秦悦坐在关婉欣对面的小凳子上,手里无意识地搓着一件旧衣服的衣角,声音带着浓重的疲惫和压抑不住的怨怼:
“妈…您是不知道…这些年在这农场…真是…真是熬得油都快干了!起早贪黑,干的都是最脏最累的活,吃也吃不饱…元修身体也大不如前了…”
关婉欣静静听着,浑浊的眼睛在油灯下显得格外深邃,刚刚聊了几个小时,夫妻两人都没说这些话题。
如今秦悦突然提起来,肯定有话想说。
见婆婆没怎么接话,秦悦叹了口气,继续道,“最揪心的还是孩子们,老大那边,一点音信都没有…我这当妈的,心天天悬着,是死是活都不知道…

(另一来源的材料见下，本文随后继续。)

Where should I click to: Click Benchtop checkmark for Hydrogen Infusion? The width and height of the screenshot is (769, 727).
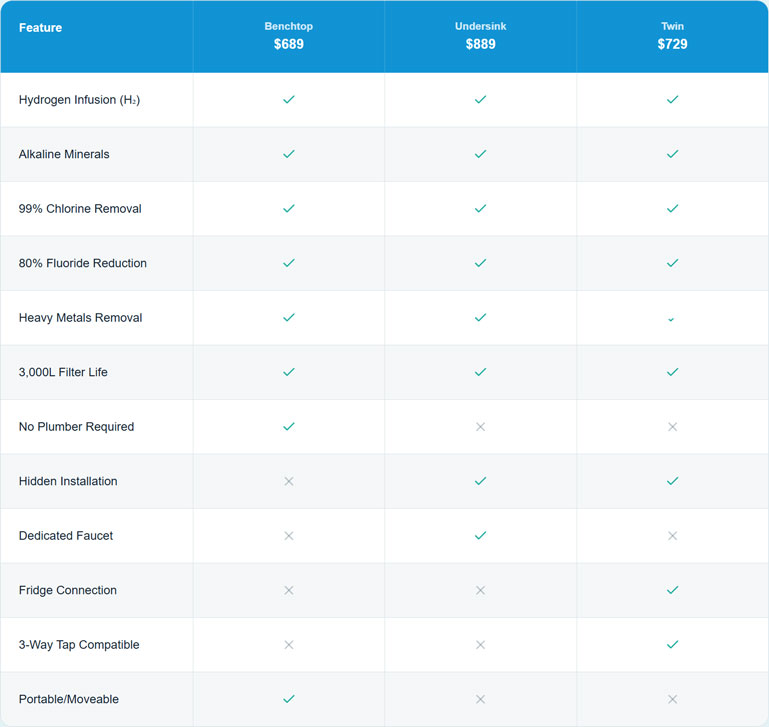click(288, 100)
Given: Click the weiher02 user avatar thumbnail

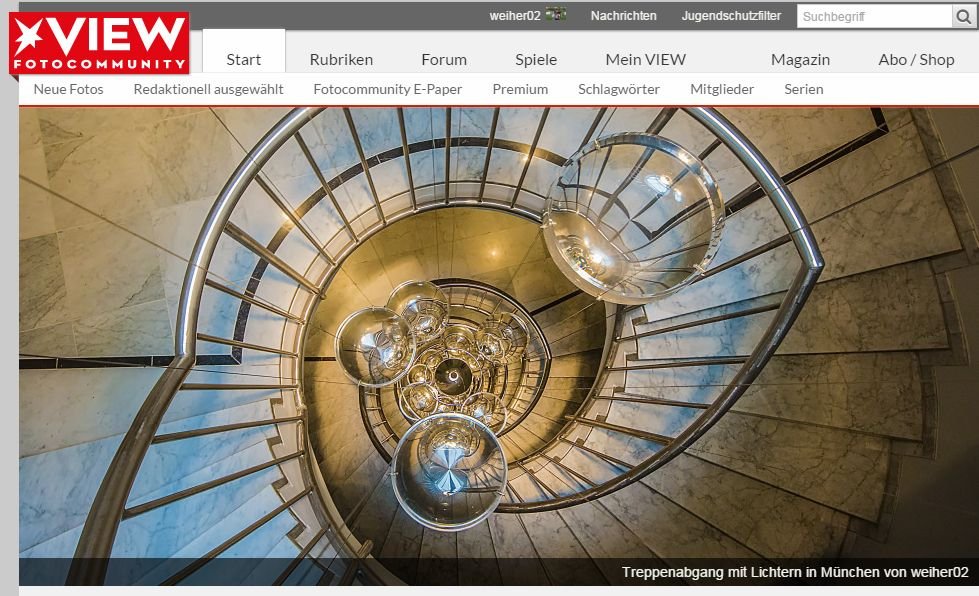Looking at the screenshot, I should tap(556, 15).
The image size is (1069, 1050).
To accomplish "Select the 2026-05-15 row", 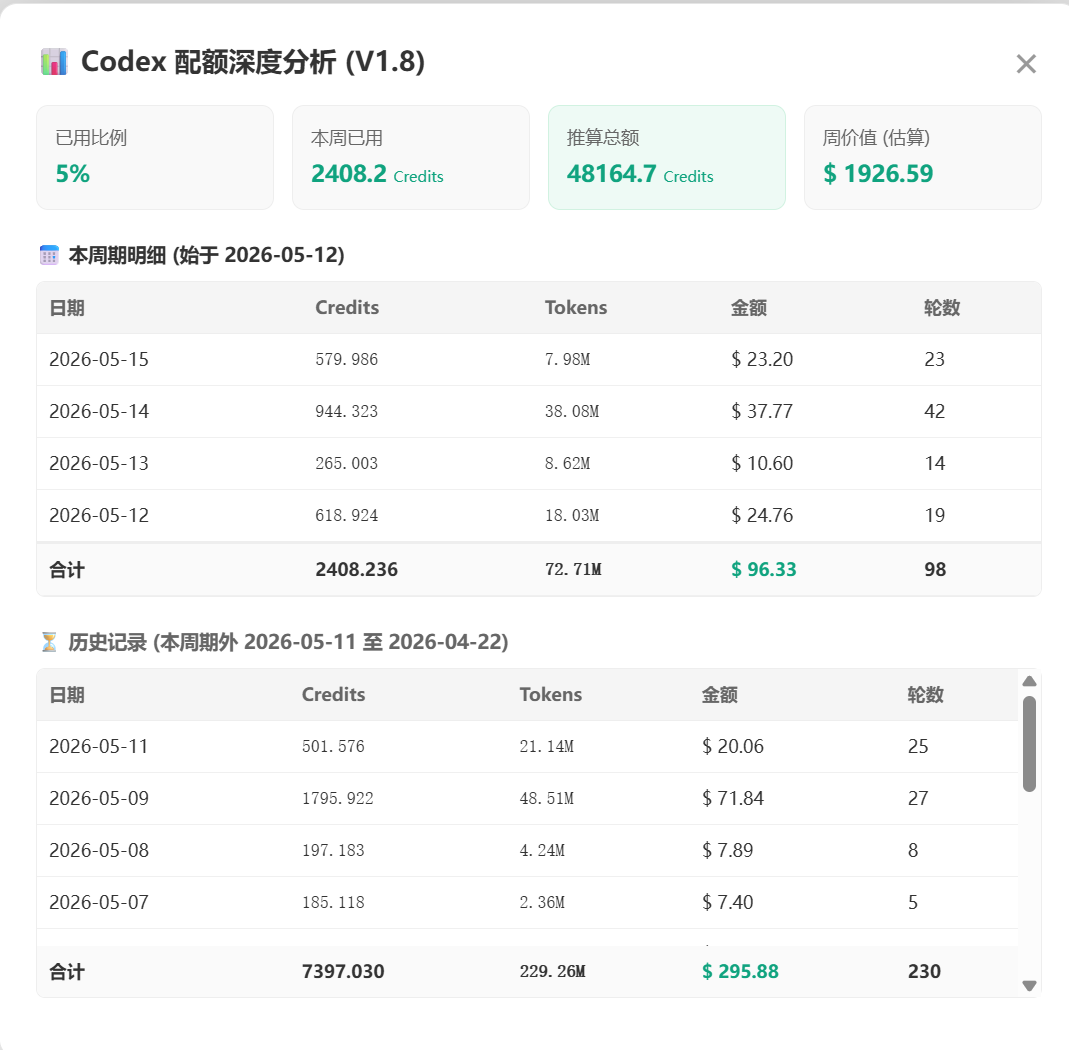I will point(539,359).
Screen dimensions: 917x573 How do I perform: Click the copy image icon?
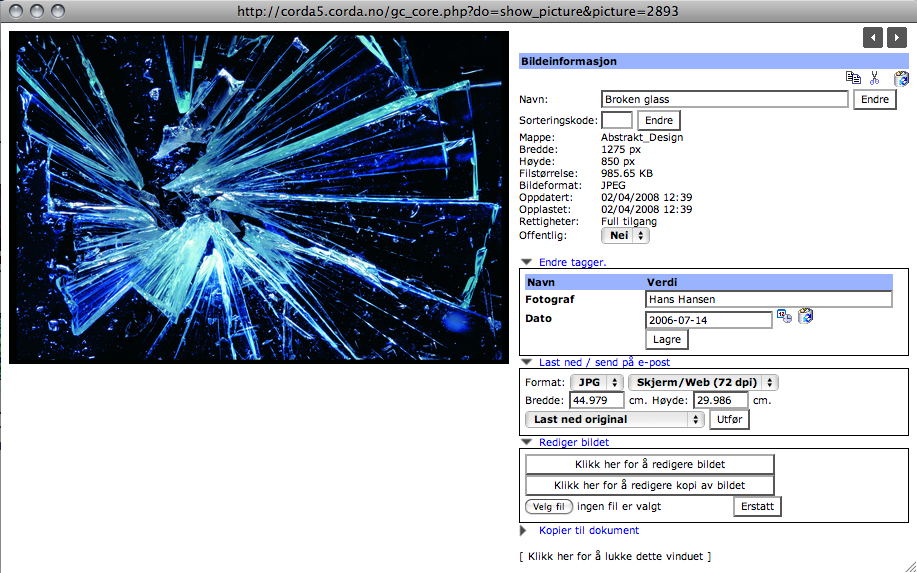coord(852,78)
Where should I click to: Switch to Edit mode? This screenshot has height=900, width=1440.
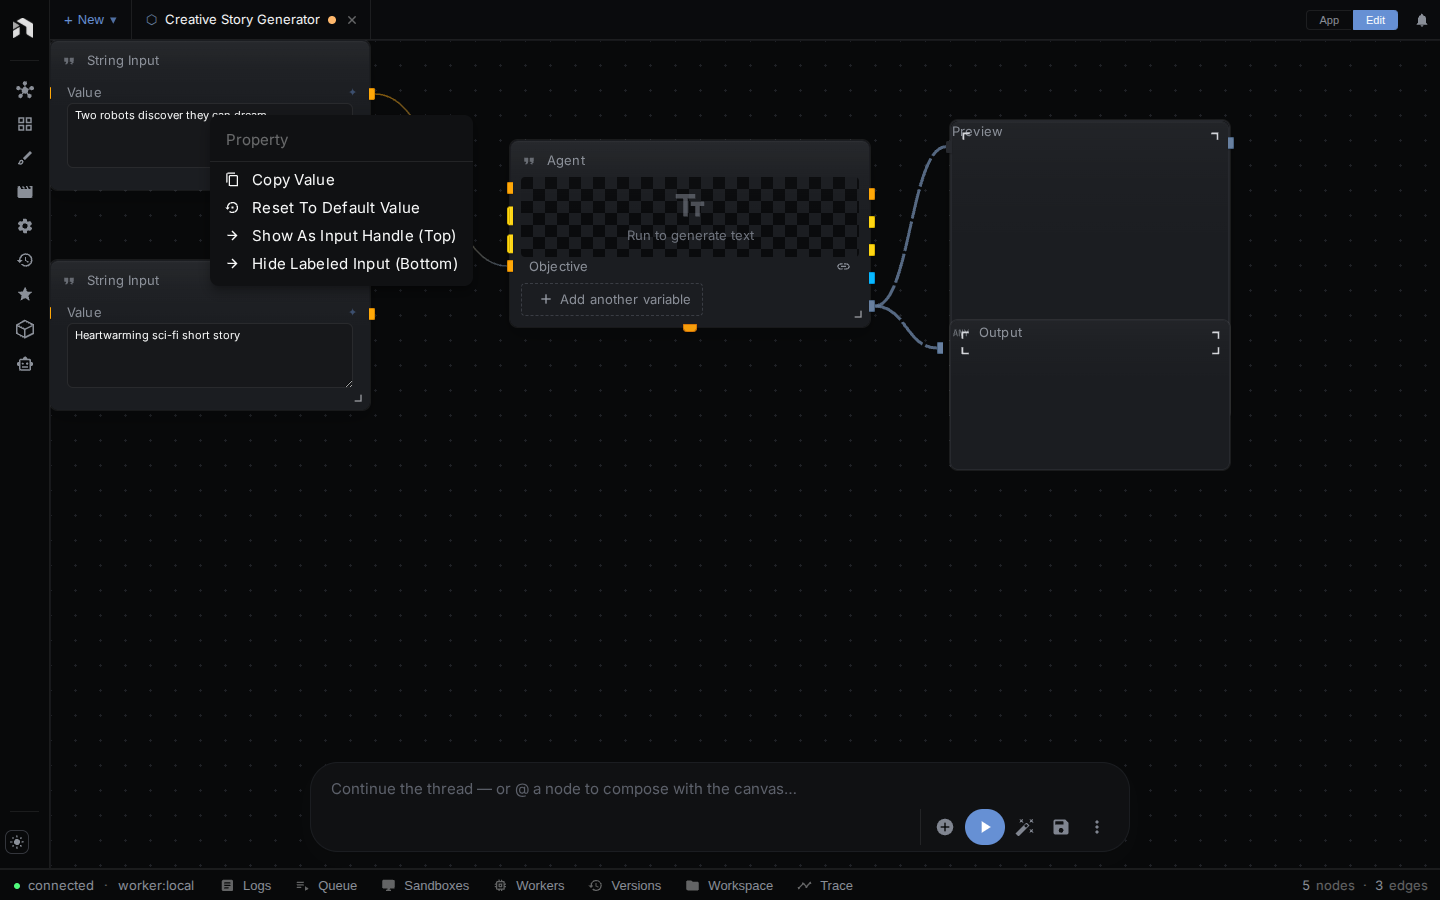coord(1375,20)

红旗倒是还好,在部队里,前年倒是来过一次,匆匆忙忙的,黑瘦黑瘦的…可他这都二十三了!连个对象都没有!这日子…唉…”
她顿了顿,抬眼飞快地瞟了关婉欣一眼,声音更低了些,带着刻意的比较,“哪像文如啊,还是咱们文如命好,虽说言之这些年不在身边,可好歹…好歹她还有个厂长的身份,还有您帮衬,她带着三个孩子在大院里,日子过得还是体面的…”
关婉欣端起桌上缺了口的粗陶碗,抿了一口水,没接话。
油灯的火苗在她脸上跳动,映着她沟壑纵横却异常平静的脸。
秦悦见婆婆没反应,有些着急,往前凑了凑,声音压得更低,带着点试探和恳求的意味:
“妈…您看…您年纪也大了…有些事…是不是该…该有个打算了?咱们家…咱们家以前那些…那些东西…”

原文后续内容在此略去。